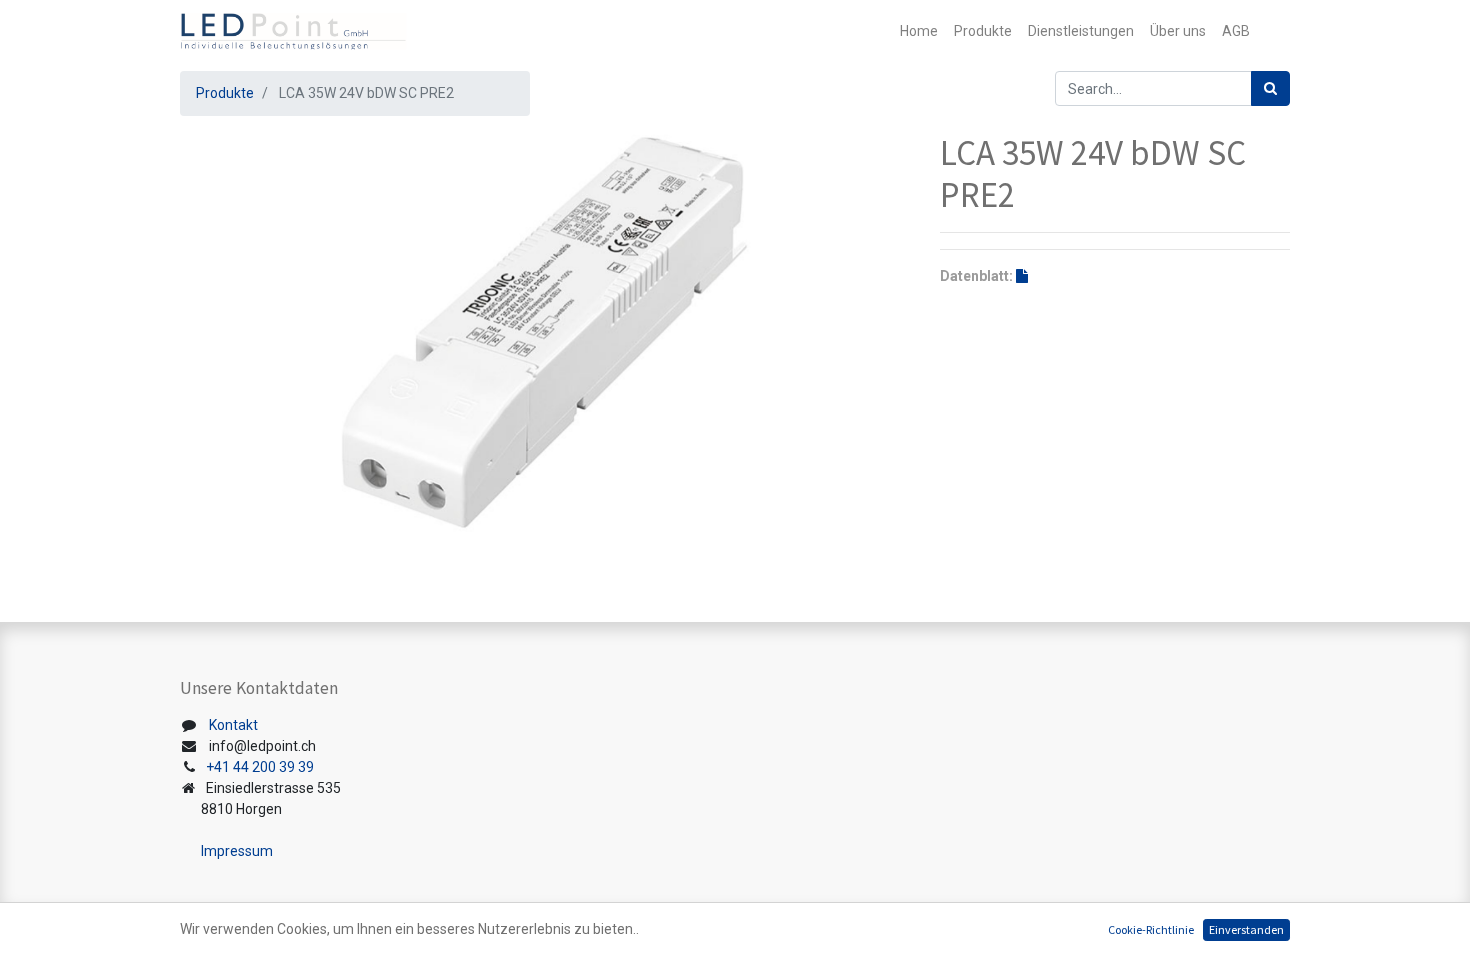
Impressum (237, 851)
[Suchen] (1270, 88)
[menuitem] (919, 31)
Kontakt (233, 725)
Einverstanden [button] (1246, 929)
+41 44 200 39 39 (260, 767)
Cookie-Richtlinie (1151, 929)
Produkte (225, 93)
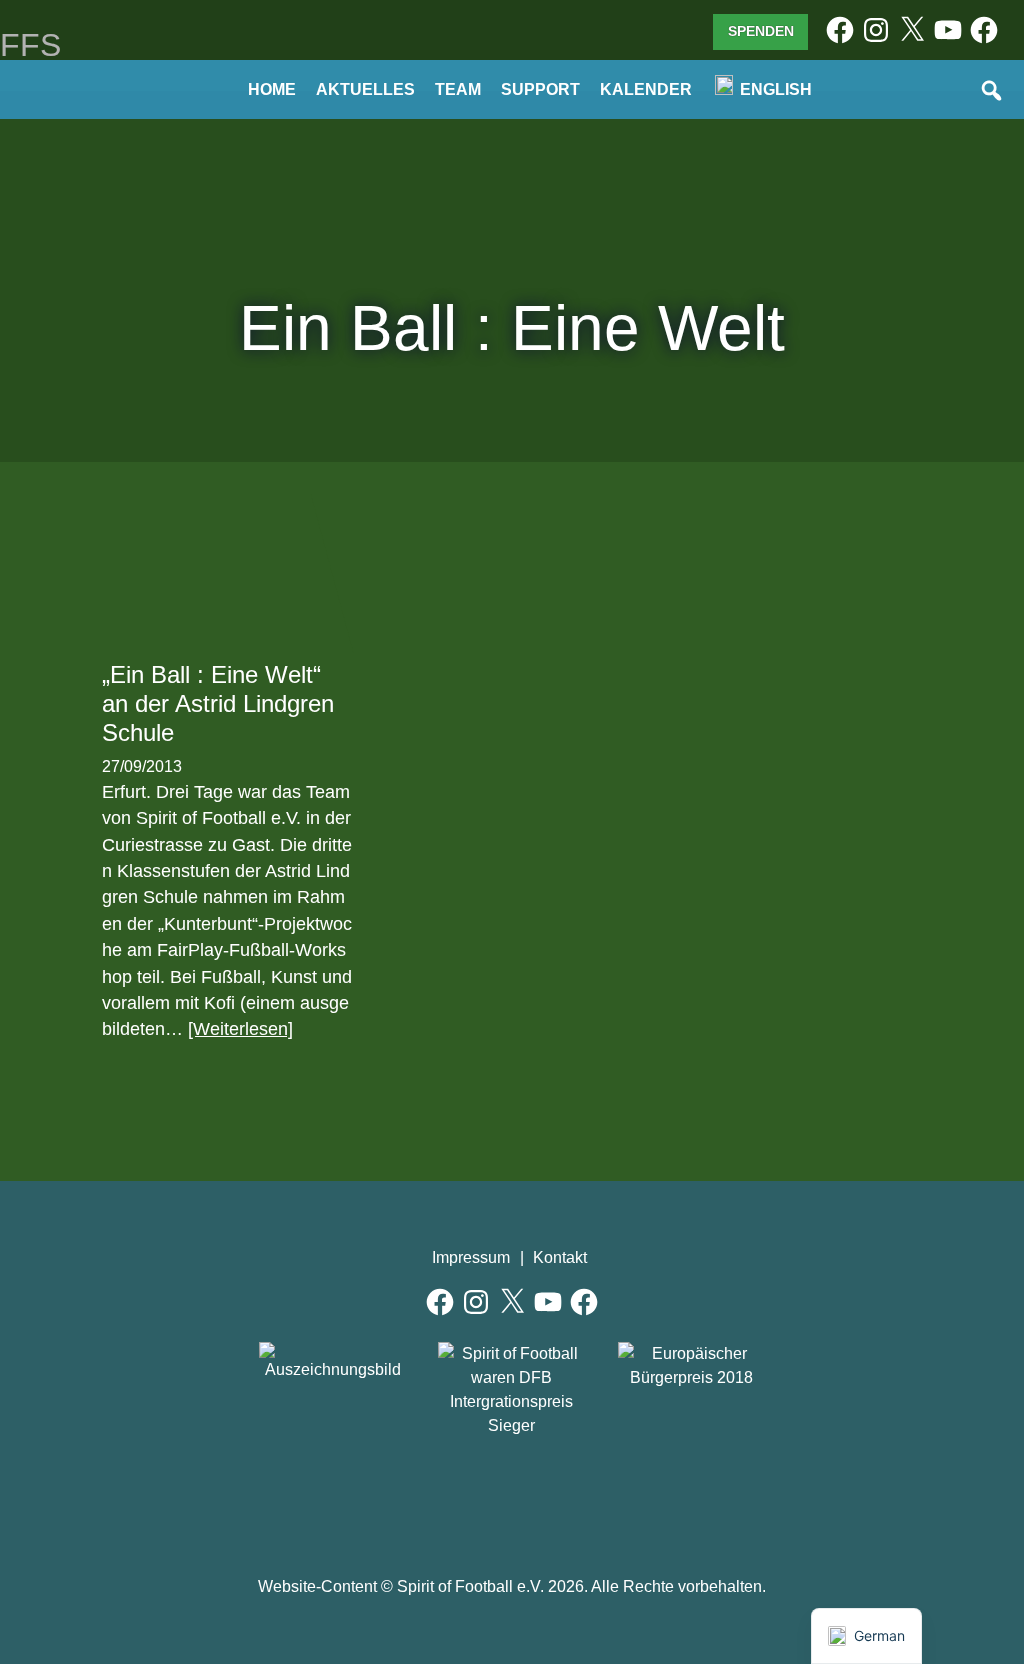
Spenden (761, 31)
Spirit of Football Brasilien (421, 1497)
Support (540, 89)
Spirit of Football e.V (603, 1497)
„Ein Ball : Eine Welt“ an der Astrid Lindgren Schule (218, 703)
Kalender (646, 89)
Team (458, 89)
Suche (993, 92)
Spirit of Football (512, 1497)
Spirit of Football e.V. (94, 99)
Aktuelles (365, 89)
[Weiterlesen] (240, 1029)
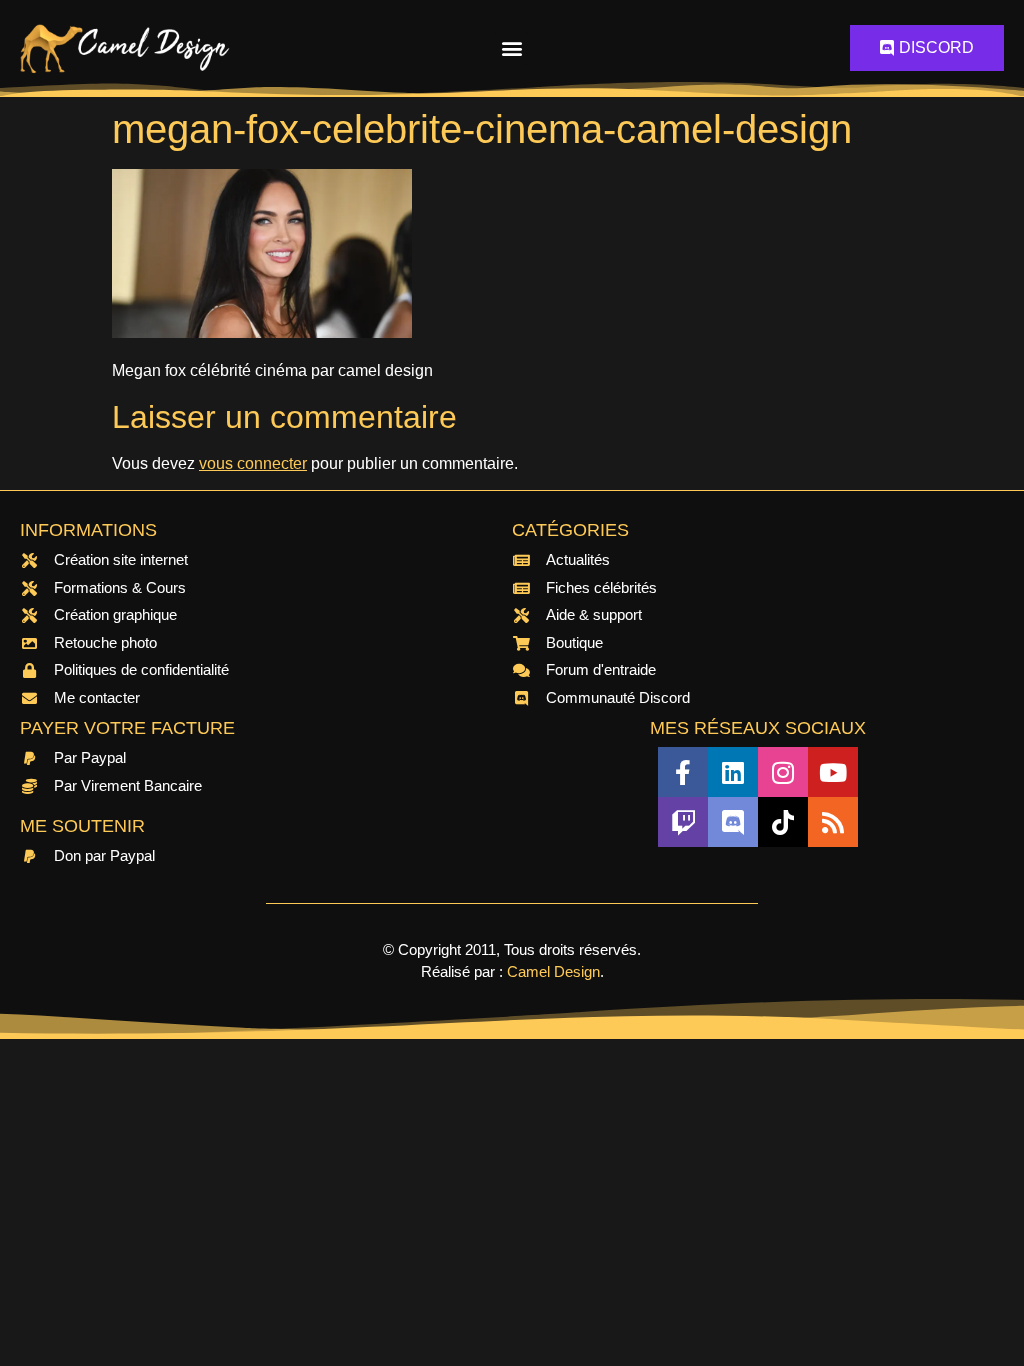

• PROBLEM DESCRIPTION:
Reproduce each line from the records that contains the word "Football".

• OUTPUT:
Spirit of Football Brasilien (421, 1497)
Spirit of Football e.V (603, 1497)
Spirit of Football (512, 1497)
Spirit of Football e.V. (94, 99)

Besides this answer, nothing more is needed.